Tradisi Nyadran di Kalurahan Ngalang Berpotensi Wisata : Nguri - Uri Budaya Jawi - Warta Jogja

Tradisi Nyadran di Kalurahan Ngalang Berpotensi Wisata : Nguri – Uri Budaya Jawi

963 0

WARTAJOGJA.CO.ID || GUNUNGKIDUL — Upacara NYADRAN merupakan salah satu menyambut bulan Ramadan, dan Upacara nyadran ini juga sebagai wujud syukur sekaligus nyekar ke petilasan Prabu Brawijaya Kertabumi ke-5 dulu Brawijaya Kertabumi ke-5 pernah singgah bersama Patih Haryo Banga atau eyang meles, Dan eyang meles itu pemeluk agama Islam, karena lama di sini terus menggerakkan warga Ngalang memeluk agama Islam dan mengajarkan pertanian.
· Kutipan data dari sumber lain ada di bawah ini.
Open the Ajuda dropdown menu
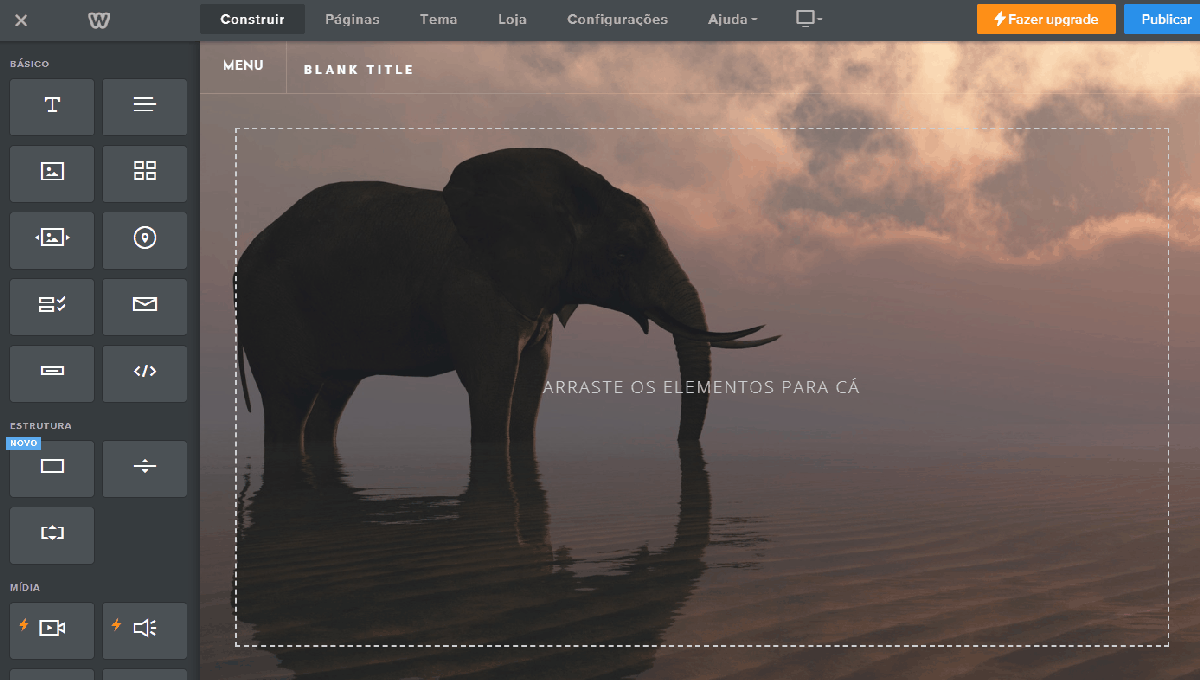The width and height of the screenshot is (1200, 680). click(x=732, y=19)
Upacara adat yang ada di daerah ini unik dan tidak hanya sekedar upacara adat. Salah satu upacara adat yang masih lestari hingga sekarang adalah Upacara Nyadran. (03/04/21)

Lurah Ngalang Kaderi mengatakan Nyadran ini memiliki makna untuk kehidupan sehari – hari seperti untuk gotong royong, untuk selalu bersyukur atas segala Rahmat yang diberikan oleh Tuhan, dan kebersamaan yang harus terus kita lestarikan karena lambat laun mulai terkikis oleh perkembangan jaman, tidak lupa untuk mendoakan orang – orang yang sudah mendahului atau meninggal. Sadranan ini disandingkan dengan upacara rasulan. Sadranan dan rasulan sudah menjadi adat istiadat turun temurun, keduanya harus berurutan tidak boleh terbalik. Sadranan lalu rasulan.

Sadrannan ini diselenggarakan khusus pada Gunung Genthong di Dukuh Manggung Gadhean, Desa Ngalang, Kecamatan Gedangsari, Kabupaten Gunungkidul. Pelaksanaan upacara ini yang dimulai dengan warga sekitar memasak ketupat, palawija dan lain – lain. Sekitar pukul 05.00 Wib pagi warga menghantarkan ke rumah bapak dukuh lalu di pilih sedikit dikendurikan dan setengahnya lagi di bawa ke Balai Kelurahan dengan menggunakan 2 tenggok (thenong) dan tidak lupa pisang empat pisang raja.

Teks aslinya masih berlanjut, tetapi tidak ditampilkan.